Carrera por el dominio petrolero

El precio del petróleo tuvo su punto más bajo la semana pasada al llegar a 59.26 dólares por barril, cifra que no se observaba desde noviembre de 2017 cuando comenzó tener una racha de recuperación llegando a su punto más alto a principios de octubre de este año con 86 dólares por barril.

Las reservas de petróleo aún y cuando se han incrementando en las últimas semanas, se encuentran en volúmenes promedio de los últimos cinco años; analistas del banco inglés Barclays consideran que los niveles de reservas son suficientes para cubrir la demanda hacia el final del año.

La situación en la que se encuentra el mercado global donde no se observan problemas de exceso o falta de oferta que deriven en el ajuste natural de precios por barril, viene acompañada de elementos de coyuntura política entre Estados Unidos, Rusia y Arabia Saudita. Los tres países son capaces de producir más de una tercera parte de la demanda global de petróleo.

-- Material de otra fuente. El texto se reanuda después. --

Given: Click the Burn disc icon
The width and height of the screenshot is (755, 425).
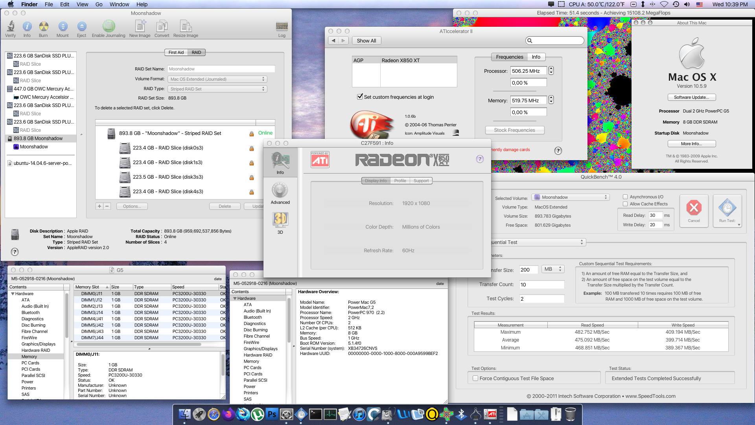Looking at the screenshot, I should tap(43, 27).
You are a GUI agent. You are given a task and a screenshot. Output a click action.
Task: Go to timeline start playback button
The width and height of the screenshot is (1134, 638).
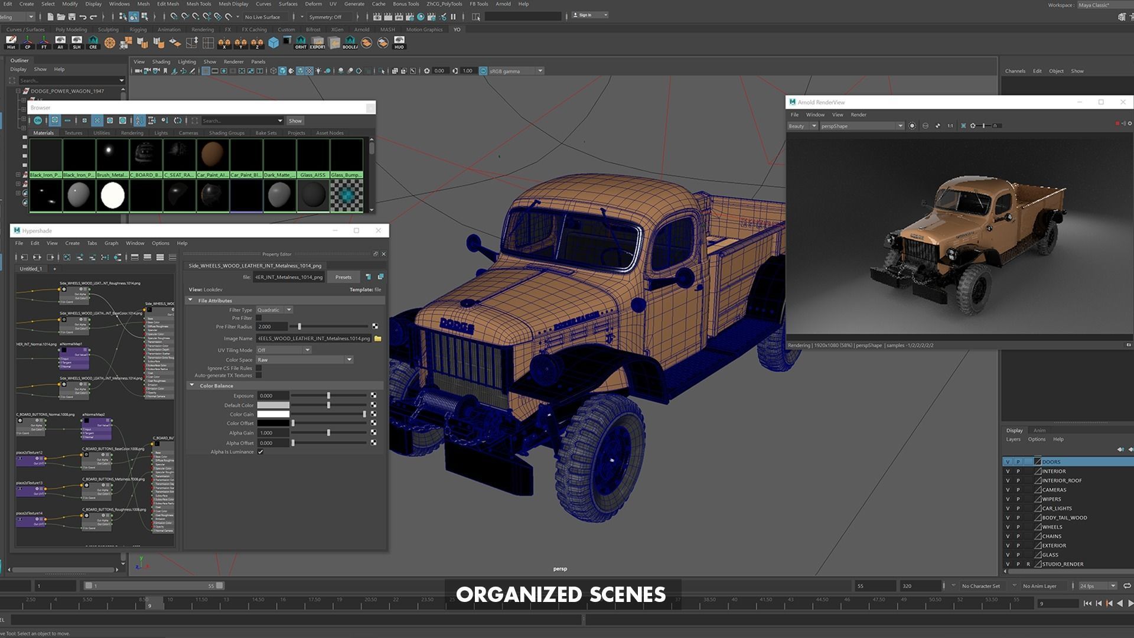(1087, 603)
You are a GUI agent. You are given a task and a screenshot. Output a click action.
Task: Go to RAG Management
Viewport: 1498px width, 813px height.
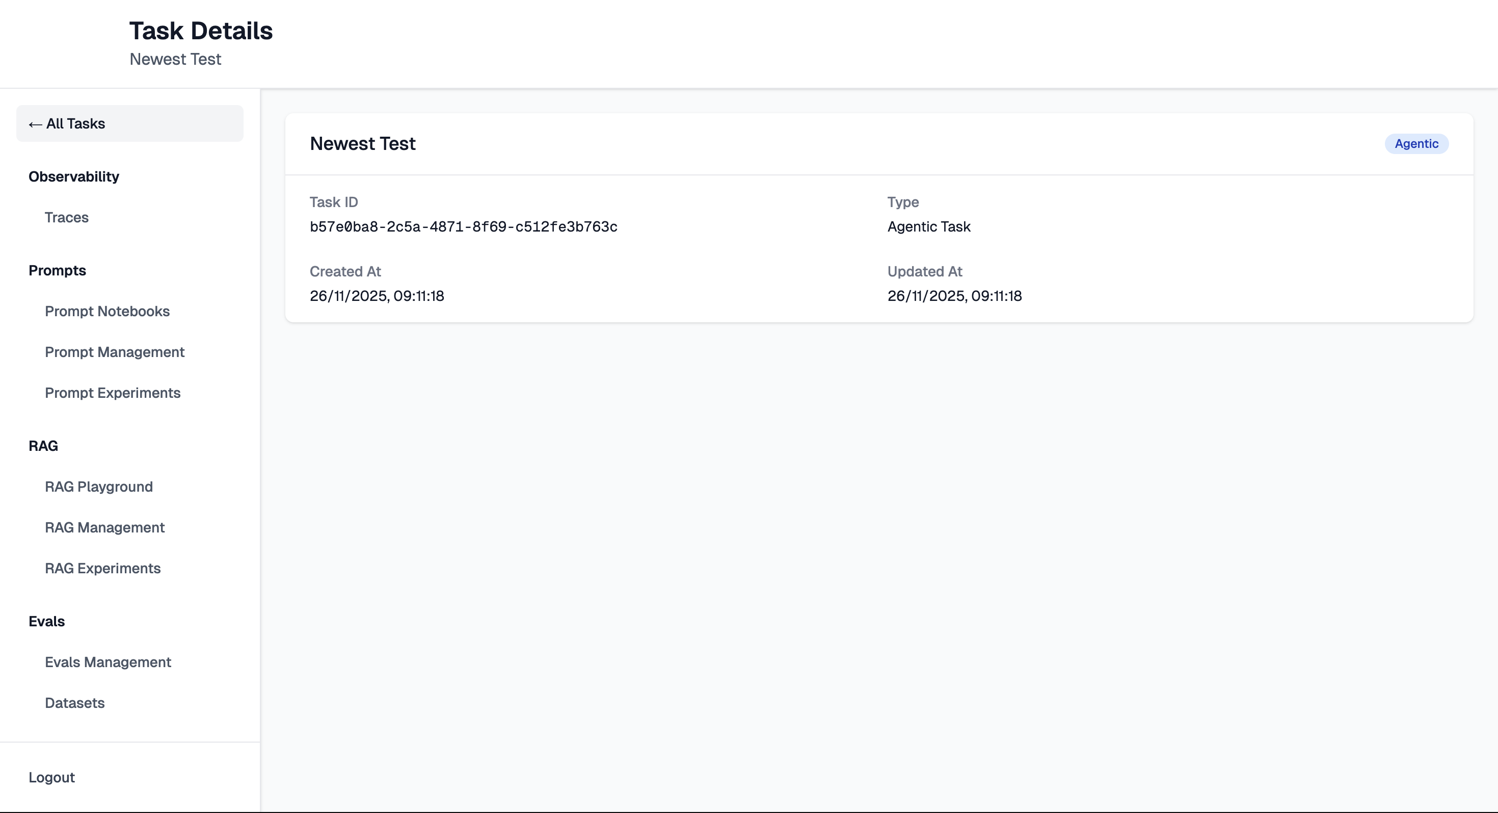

Estados Unidos, cuya industria petrolera está en manos de la iniciativa privada, cuenta con exceso de oferta lo que le permite bajar los precios; aunado a lo anterior recientemente reveló la totalidad del alcance de las nuevas sanciones a Irán, las cuales incluyen a 50 bancos y sus subsidiarias, la aerolínea nacional y los 200 miembros de la industria naval de Irán; sin embargo, las sanciones para cortar todas las exportaciones de petróleo iraní se quedaron cortas debido a que les permitió a ocho países entre ellos China, India, Italia, Grecia, Japón, Corea del Sur, Taiwán y Turquía, a seguir importando petróleo iraní a cambio de reducir la demanda a Irán en el corto plazo.

Arabia Saudita, por su parte, a través de su ministro de energía Khalid al-Falih ha indicado que se requiere reducir la producción, comentó que no venderán petróleo a clientes que no lo requieran. Arabia Saudita, como miembro de la OPEC, participará en la sesión del 6 de diciembre en donde se espera discutir una posible baja en producción, lo cual implicará un incremento en el precio por barril. Analistas opinan que será complicado políticamente para el país árabe ceder a tal acuerdo debido a las presiones que tendrá de Donald Trump.

Rusia, con una industria petrolera tanto pública como privada y gozando de una economía dominada por los recursos naturales y no tan dependiente del petróleo como Arabia Saudita, puede darse el lujo de mantener precios en un nivel medio entre lo deseado por Estados Unidos y Arabia Saudita.

Para México representa un escenario incierto en varias dimensiones. La posible no recuperación del precio del petróleo, la falta de una política económica sólida del nuevo gobierno, la cuestionante de si Pemex podrá recuperarse de la caída en producción y finalmente si AMLO podrá trabajar con Trump en asuntos de energía.